• [Exercise aim]:
Copy the lines of the material from the line containing "The image size is (1259, 443)." through the last line of the material, reproducing them without any changes.

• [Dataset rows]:
──────────

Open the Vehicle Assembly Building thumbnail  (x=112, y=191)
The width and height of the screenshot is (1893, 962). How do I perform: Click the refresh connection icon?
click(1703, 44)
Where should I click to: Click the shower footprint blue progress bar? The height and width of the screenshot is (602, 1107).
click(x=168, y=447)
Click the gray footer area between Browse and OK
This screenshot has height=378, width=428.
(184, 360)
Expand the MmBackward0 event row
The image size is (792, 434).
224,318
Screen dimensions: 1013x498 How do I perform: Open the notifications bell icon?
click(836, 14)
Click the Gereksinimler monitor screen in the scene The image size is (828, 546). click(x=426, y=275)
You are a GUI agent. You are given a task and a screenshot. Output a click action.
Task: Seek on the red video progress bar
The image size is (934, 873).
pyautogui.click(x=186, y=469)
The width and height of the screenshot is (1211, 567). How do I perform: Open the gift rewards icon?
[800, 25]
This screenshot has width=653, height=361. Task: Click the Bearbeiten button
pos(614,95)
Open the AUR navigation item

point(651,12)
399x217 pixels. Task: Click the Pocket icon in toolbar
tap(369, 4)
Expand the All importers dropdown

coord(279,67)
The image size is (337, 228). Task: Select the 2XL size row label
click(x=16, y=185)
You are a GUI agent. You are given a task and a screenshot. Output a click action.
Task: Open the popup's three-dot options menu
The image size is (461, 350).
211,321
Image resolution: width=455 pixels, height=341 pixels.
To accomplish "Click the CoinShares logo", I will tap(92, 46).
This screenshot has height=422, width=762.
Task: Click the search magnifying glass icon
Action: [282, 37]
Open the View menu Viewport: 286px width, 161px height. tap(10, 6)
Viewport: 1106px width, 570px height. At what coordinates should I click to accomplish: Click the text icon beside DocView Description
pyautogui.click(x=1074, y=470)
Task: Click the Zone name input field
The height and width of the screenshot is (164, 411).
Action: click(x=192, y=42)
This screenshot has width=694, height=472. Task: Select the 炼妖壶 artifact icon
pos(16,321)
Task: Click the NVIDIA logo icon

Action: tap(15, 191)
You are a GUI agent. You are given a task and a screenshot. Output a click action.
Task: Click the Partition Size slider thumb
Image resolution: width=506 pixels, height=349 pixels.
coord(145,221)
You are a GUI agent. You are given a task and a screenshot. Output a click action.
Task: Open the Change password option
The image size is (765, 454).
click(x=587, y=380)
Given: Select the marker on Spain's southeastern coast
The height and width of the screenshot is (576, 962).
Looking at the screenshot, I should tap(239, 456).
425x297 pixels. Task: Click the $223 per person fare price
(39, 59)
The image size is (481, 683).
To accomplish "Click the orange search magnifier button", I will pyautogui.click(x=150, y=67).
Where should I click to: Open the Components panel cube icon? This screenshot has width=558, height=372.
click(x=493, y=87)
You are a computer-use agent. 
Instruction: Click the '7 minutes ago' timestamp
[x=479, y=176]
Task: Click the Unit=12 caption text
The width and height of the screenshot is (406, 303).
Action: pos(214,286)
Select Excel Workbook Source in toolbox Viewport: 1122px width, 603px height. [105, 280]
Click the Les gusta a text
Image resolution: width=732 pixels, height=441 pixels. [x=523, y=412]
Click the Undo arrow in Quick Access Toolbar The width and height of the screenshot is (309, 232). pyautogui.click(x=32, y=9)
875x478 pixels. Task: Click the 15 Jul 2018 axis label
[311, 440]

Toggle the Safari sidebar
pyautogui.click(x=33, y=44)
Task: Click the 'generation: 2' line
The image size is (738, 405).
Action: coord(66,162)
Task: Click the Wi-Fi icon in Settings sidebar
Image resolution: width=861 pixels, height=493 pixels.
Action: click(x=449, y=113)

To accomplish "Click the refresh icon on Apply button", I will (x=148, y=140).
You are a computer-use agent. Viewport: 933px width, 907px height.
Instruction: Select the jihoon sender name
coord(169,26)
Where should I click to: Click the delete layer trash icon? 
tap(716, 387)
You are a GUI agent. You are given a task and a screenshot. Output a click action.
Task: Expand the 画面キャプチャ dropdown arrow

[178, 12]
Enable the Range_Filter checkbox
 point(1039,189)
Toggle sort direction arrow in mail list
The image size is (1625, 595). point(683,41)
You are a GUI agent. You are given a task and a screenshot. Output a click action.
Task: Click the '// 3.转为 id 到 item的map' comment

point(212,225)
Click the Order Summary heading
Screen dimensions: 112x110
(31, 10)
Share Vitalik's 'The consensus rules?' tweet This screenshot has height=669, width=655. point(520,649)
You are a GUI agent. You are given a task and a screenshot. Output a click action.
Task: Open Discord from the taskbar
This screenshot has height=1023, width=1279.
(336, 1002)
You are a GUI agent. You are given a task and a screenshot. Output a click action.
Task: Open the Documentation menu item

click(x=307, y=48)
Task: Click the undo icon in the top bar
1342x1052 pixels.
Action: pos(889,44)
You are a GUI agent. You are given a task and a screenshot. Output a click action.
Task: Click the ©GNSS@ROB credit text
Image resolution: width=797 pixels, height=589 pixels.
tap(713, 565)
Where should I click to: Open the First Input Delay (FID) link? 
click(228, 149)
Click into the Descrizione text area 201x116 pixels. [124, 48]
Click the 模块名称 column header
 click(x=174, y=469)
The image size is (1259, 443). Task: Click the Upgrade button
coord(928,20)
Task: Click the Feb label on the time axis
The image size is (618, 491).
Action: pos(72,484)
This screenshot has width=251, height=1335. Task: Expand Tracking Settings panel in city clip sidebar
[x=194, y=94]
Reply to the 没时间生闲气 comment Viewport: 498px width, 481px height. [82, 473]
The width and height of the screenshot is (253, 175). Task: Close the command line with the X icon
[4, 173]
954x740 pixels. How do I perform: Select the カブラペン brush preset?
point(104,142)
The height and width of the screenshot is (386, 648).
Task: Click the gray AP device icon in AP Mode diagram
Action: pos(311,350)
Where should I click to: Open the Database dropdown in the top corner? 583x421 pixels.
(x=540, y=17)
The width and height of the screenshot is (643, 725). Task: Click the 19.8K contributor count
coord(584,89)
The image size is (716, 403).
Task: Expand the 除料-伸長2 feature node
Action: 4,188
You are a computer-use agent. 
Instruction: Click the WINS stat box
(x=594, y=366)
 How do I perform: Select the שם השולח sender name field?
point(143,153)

──────────

• [Task result]:
The image size is (1259, 443). Task: Click the Upgrade button
coord(928,20)
Task: Click the Feb label on the time axis
The image size is (618, 491).
Action: pos(72,484)
This screenshot has width=251, height=1335. Task: Expand Tracking Settings panel in city clip sidebar
[x=194, y=94]
Reply to the 没时间生闲气 comment Viewport: 498px width, 481px height. [82, 473]
The width and height of the screenshot is (253, 175). Task: Close the command line with the X icon
[4, 173]
954x740 pixels. How do I perform: Select the カブラペン brush preset?
point(104,142)
The height and width of the screenshot is (386, 648).
Task: Click the gray AP device icon in AP Mode diagram
Action: pos(311,350)
Where should I click to: Open the Database dropdown in the top corner? 583x421 pixels.
(x=540, y=17)
The width and height of the screenshot is (643, 725). Task: Click the 19.8K contributor count
coord(584,89)
The image size is (716, 403).
Task: Expand the 除料-伸長2 feature node
Action: 4,188
You are a computer-use agent. 
Instruction: Click the WINS stat box
(x=594, y=366)
 How do I perform: Select the שם השולח sender name field?
point(143,153)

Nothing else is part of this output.